QUOTED TEXT:
The uncertain term $f ((t))$ is corresponding to the lumped disturbance term $τ_{d}$ in equation (2). In this article, adding the additional term $ϕ (s, L))$ in equation (6) and according to the equations (2) and (9), one has $f ((t)) = M {((q))}^{- 1} {\dot{τ}}_{d}$ .

In the practical control system, the uncertain term $f ((t))$ is time-varying and unknown, which is not suitable for controller. As a result, the control law (9) cannot be put into practical control. Therefore, to solve the problem, an adaptive law of the global robust STW is presented next via real-time estimation of the uncertain term $f ((t))$ .

The sliding variable in the global robust STW meets $s ((0)) = 0$ from the initial instant due to the elimination of the reaching phase. In addition, system states of the SMC in the sliding phase are ideally maintained on the sliding surface and $s = \dot{s} = 0$ is satisfied. Based on this, this article uses the equivalent control strategy, and from the reconstructed STW control law (8), we have

η ((t)) sgn ((s)) |_{e q} = f ((t))

INFORMATION PROVIDED:
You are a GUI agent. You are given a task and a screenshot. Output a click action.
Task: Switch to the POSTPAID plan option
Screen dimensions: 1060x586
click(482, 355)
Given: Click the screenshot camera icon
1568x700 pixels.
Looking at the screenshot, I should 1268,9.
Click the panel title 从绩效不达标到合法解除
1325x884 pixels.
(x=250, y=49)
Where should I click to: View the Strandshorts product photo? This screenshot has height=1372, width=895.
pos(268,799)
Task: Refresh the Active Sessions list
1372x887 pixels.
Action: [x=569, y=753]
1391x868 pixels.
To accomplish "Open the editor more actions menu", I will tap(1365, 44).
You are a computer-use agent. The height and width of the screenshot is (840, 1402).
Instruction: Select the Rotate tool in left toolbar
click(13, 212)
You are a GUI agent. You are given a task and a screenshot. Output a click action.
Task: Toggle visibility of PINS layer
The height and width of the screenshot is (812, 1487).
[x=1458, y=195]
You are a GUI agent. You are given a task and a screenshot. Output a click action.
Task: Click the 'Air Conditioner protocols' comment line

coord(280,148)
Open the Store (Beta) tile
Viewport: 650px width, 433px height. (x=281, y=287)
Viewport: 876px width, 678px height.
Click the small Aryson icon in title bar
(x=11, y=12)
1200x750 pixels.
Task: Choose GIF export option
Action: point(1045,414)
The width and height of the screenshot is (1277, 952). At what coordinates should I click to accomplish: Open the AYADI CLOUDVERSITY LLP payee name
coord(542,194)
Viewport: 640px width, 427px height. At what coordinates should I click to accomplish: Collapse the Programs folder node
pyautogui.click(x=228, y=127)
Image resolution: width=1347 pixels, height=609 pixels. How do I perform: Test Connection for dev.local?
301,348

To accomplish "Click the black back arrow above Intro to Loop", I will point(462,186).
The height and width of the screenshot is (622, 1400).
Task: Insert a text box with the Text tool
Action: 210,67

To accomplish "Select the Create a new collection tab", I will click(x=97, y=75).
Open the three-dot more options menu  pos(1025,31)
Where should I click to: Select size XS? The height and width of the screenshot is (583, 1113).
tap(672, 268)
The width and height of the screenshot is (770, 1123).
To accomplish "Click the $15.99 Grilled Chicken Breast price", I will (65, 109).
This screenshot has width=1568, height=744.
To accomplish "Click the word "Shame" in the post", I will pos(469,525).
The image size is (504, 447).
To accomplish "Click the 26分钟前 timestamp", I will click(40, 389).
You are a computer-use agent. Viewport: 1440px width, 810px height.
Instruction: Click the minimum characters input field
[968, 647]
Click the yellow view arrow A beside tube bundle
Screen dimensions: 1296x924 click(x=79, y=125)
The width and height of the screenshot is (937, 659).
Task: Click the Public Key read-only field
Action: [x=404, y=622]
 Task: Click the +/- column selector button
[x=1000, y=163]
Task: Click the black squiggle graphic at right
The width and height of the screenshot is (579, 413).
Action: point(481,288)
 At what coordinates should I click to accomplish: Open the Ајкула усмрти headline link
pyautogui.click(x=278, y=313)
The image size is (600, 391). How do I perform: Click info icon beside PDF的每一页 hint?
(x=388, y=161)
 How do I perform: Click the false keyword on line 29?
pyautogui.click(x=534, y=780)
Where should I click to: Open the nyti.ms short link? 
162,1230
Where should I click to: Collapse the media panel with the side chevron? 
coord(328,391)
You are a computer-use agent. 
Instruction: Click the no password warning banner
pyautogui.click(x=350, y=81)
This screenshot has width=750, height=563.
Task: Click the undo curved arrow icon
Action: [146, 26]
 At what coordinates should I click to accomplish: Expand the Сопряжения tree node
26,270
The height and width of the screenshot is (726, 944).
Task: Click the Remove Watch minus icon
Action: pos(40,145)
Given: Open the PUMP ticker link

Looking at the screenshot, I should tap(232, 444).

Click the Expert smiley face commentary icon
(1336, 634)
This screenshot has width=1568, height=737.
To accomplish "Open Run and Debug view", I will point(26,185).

WHAT TO DO:
1 > Set down, word for word, the stretch of the STW control passage from "In the practical" through "term $f ((t))$ .".
2 > List every numbered equation or control law that the STW control passage refers to, giving each number once.
3 > Write the next few sentences of the STW control passage, continuing after the final equation it shows.

EXPECTED RESULTS:
1 >
In the practical control system, the uncertain term $f ((t))$ is time-varying and unknown, which is not suitable for controller. As a result, the control law (9) cannot be put into practical control. Therefore, to solve the problem, an adaptive law of the global robust STW is presented next via real-time estimation of the uncertain term $f ((t))$ .

2 > (2), (6), (9), (8)

3 >
Define ${\bar{u}}_{e q} ((t)) = η ((t)) sgn ((s)) |_{e q}$ , where $sgn ((s)) |_{e q}$ is the equivalent value of the sign function. When equation (10) is satisfied, the system states are maintained on the sliding surface. In other words, ${\bar{u}}_{e q} ((t))$ can be regarded as the equivalent value of the uncertain term $f ((t))$ in the sliding phase of the SMC.

Remark 3

The equivalent value ${\bar{u}}_{e q} ((t))$ is an abstract value and can be estimated in real time via low-pass filtering

{\dot{\bar{u}}}_{e q} ((t)) = \frac{1}{μ} ((η ((t)) sgn ((s)) - {\bar{u}}_{e q} ((t))))

where μ is the filter time constant and evaluated between the sampling step and 1. The estimated accuracy of the equivalent value can be improved via reducing the value of μ. As a result, the constant μ should be as small as possible.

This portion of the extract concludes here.